* [TASK DETAILS]
The expected answer is every line of the material, reproduced exactly.

* [GIVEN ENTRIES]

────────────────

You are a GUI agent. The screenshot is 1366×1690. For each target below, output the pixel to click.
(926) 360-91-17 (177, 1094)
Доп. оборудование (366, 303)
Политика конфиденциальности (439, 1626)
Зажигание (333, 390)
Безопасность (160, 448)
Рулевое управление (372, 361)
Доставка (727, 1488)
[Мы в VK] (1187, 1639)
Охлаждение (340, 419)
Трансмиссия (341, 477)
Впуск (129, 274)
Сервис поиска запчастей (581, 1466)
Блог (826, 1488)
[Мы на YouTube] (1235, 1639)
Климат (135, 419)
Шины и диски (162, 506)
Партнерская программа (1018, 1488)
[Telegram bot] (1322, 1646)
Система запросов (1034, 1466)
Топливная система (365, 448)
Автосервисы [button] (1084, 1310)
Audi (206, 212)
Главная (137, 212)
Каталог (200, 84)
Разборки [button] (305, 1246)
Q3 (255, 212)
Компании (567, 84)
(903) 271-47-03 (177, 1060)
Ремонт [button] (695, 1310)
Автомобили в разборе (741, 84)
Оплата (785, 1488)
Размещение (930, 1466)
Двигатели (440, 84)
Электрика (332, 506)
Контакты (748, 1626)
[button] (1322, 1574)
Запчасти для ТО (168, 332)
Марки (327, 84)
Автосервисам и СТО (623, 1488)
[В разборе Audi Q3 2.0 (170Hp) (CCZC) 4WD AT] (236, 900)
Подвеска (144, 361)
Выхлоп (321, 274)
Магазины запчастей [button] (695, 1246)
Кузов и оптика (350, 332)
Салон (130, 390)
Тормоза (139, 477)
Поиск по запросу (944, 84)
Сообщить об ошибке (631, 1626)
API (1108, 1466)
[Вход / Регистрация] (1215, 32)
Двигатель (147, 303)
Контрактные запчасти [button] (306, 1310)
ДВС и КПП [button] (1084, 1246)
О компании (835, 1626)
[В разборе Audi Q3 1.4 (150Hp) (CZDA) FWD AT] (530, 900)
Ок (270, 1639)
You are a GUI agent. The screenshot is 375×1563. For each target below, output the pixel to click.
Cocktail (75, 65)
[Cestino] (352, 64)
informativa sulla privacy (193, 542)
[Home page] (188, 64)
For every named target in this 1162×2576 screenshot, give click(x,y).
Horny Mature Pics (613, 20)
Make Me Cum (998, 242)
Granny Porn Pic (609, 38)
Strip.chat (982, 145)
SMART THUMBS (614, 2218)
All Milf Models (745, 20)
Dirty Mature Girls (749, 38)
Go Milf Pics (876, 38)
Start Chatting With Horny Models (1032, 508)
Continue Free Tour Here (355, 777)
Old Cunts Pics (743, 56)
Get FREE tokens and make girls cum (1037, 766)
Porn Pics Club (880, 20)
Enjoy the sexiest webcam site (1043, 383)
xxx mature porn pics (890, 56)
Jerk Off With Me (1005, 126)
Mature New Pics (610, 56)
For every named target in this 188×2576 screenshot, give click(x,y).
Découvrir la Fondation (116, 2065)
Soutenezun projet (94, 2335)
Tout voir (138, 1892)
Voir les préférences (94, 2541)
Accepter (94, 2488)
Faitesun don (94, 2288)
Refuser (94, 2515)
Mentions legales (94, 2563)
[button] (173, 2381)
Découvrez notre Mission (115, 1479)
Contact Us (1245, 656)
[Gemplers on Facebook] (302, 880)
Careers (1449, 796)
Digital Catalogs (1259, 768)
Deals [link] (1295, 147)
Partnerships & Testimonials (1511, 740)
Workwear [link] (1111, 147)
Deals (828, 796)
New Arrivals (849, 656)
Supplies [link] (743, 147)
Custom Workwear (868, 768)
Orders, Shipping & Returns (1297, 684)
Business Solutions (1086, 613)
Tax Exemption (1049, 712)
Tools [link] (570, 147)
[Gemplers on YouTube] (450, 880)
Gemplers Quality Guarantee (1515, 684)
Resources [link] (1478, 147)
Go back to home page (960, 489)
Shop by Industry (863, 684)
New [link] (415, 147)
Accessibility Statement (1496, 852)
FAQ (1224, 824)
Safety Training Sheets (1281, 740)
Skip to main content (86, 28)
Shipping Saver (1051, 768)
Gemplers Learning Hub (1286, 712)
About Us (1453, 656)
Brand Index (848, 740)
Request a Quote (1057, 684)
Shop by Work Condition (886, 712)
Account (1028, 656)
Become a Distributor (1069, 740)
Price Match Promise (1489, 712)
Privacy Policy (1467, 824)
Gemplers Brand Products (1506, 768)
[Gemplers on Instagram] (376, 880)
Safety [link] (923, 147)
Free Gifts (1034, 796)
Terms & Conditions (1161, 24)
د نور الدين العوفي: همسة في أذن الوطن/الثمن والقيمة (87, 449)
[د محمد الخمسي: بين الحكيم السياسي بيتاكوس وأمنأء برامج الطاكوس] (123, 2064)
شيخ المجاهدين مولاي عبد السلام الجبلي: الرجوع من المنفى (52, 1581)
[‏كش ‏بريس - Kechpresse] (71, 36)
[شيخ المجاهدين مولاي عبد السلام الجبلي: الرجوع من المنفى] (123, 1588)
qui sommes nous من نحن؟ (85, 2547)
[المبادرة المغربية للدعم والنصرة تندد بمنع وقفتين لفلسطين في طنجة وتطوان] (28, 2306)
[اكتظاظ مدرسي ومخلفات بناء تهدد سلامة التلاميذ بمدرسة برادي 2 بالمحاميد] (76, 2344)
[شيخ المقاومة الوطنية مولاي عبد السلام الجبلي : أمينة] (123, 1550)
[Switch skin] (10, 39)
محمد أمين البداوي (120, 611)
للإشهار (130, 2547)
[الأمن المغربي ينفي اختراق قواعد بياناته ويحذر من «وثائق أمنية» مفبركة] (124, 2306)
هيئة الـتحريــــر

────────────────

* [SOLUTION TO THE EXERCISE]
You are a GUI agent. The screenshot is 1366×1690. For each target below, output the pixel to click.
(926) 360-91-17 (177, 1094)
Доп. оборудование (366, 303)
Политика конфиденциальности (439, 1626)
Зажигание (333, 390)
Безопасность (160, 448)
Рулевое управление (372, 361)
Доставка (727, 1488)
[Мы в VK] (1187, 1639)
Охлаждение (340, 419)
Трансмиссия (341, 477)
Впуск (129, 274)
Сервис поиска запчастей (581, 1466)
Блог (826, 1488)
[Мы на YouTube] (1235, 1639)
Климат (135, 419)
Шины и диски (162, 506)
Партнерская программа (1018, 1488)
[Telegram bot] (1322, 1646)
Система запросов (1034, 1466)
Топливная система (365, 448)
Автосервисы [button] (1084, 1310)
Audi (206, 212)
Главная (137, 212)
Каталог (200, 84)
Разборки [button] (305, 1246)
Q3 (255, 212)
Компании (567, 84)
(903) 271-47-03 (177, 1060)
Ремонт [button] (695, 1310)
Автомобили в разборе (741, 84)
Оплата (785, 1488)
Размещение (930, 1466)
Двигатели (440, 84)
Электрика (332, 506)
Контакты (748, 1626)
[button] (1322, 1574)
Запчасти для ТО (168, 332)
Марки (327, 84)
Автосервисам и СТО (623, 1488)
[В разборе Audi Q3 2.0 (170Hp) (CCZC) 4WD AT] (236, 900)
Подвеска (144, 361)
Выхлоп (321, 274)
Магазины запчастей [button] (695, 1246)
Кузов и оптика (350, 332)
Салон (130, 390)
Тормоза (139, 477)
Поиск по запросу (944, 84)
Сообщить об ошибке (631, 1626)
API (1108, 1466)
[Вход / Регистрация] (1215, 32)
Двигатель (147, 303)
Контрактные запчасти [button] (306, 1310)
ДВС и КПП [button] (1084, 1246)
О компании (835, 1626)
[В разборе Audi Q3 1.4 (150Hp) (CZDA) FWD AT] (530, 900)
Ок (270, 1639)
You are a GUI agent. The screenshot is 375×1563. For each target below, output the pixel to click.
Cocktail (75, 65)
[Cestino] (352, 64)
informativa sulla privacy (193, 542)
[Home page] (188, 64)
For every named target in this 1162×2576 screenshot, give click(x,y).
Horny Mature Pics (613, 20)
Make Me Cum (998, 242)
Granny Porn Pic (609, 38)
Strip.chat (982, 145)
SMART THUMBS (614, 2218)
All Milf Models (745, 20)
Dirty Mature Girls (749, 38)
Go Milf Pics (876, 38)
Start Chatting With Horny Models (1032, 508)
Continue Free Tour Here (355, 777)
Old Cunts Pics (743, 56)
Get FREE tokens and make girls cum (1037, 766)
Porn Pics Club (880, 20)
Enjoy the sexiest webcam site (1043, 383)
xxx mature porn pics (890, 56)
Jerk Off With Me (1005, 126)
Mature New Pics (610, 56)
For every named target in this 188×2576 screenshot, give click(x,y).
Découvrir la Fondation (116, 2065)
Soutenezun projet (94, 2335)
Tout voir (138, 1892)
Voir les préférences (94, 2541)
Accepter (94, 2488)
Faitesun don (94, 2288)
Refuser (94, 2515)
Mentions legales (94, 2563)
[button] (173, 2381)
Découvrez notre Mission (115, 1479)
Contact Us (1245, 656)
[Gemplers on Facebook] (302, 880)
Careers (1449, 796)
Digital Catalogs (1259, 768)
Deals [link] (1295, 147)
Partnerships & Testimonials (1511, 740)
Workwear [link] (1111, 147)
Deals (828, 796)
New Arrivals (849, 656)
Supplies [link] (743, 147)
Custom Workwear (868, 768)
Orders, Shipping & Returns (1297, 684)
Business Solutions (1086, 613)
Tax Exemption (1049, 712)
Tools [link] (570, 147)
[Gemplers on YouTube] (450, 880)
Gemplers Quality Guarantee (1515, 684)
Resources [link] (1478, 147)
Go back to home page (960, 489)
Shop by Industry (863, 684)
New [link] (415, 147)
Accessibility Statement (1496, 852)
FAQ (1224, 824)
Safety Training Sheets (1281, 740)
Skip to main content (86, 28)
Shipping Saver (1051, 768)
Gemplers Learning Hub (1286, 712)
About Us (1453, 656)
Brand Index (848, 740)
Request a Quote (1057, 684)
Shop by Work Condition (886, 712)
Account (1028, 656)
Become a Distributor (1069, 740)
Price Match Promise (1489, 712)
Privacy Policy (1467, 824)
Gemplers Brand Products (1506, 768)
[Gemplers on Instagram] (376, 880)
Safety [link] (923, 147)
Free Gifts (1034, 796)
Terms & Conditions (1161, 24)
د نور الدين العوفي: همسة في أذن الوطن/الثمن والقيمة (87, 449)
[د محمد الخمسي: بين الحكيم السياسي بيتاكوس وأمنأء برامج الطاكوس] (123, 2064)
شيخ المجاهدين مولاي عبد السلام الجبلي: الرجوع من المنفى (52, 1581)
[‏كش ‏بريس - Kechpresse] (71, 36)
[شيخ المجاهدين مولاي عبد السلام الجبلي: الرجوع من المنفى] (123, 1588)
qui sommes nous من نحن؟ (85, 2547)
[المبادرة المغربية للدعم والنصرة تندد بمنع وقفتين لفلسطين في طنجة وتطوان] (28, 2306)
[اكتظاظ مدرسي ومخلفات بناء تهدد سلامة التلاميذ بمدرسة برادي 2 بالمحاميد] (76, 2344)
[شيخ المقاومة الوطنية مولاي عبد السلام الجبلي : أمينة] (123, 1550)
[Switch skin] (10, 39)
محمد أمين البداوي (120, 611)
للإشهار (130, 2547)
[الأمن المغربي ينفي اختراق قواعد بياناته ويحذر من «وثائق أمنية» مفبركة] (124, 2306)
هيئة الـتحريــــر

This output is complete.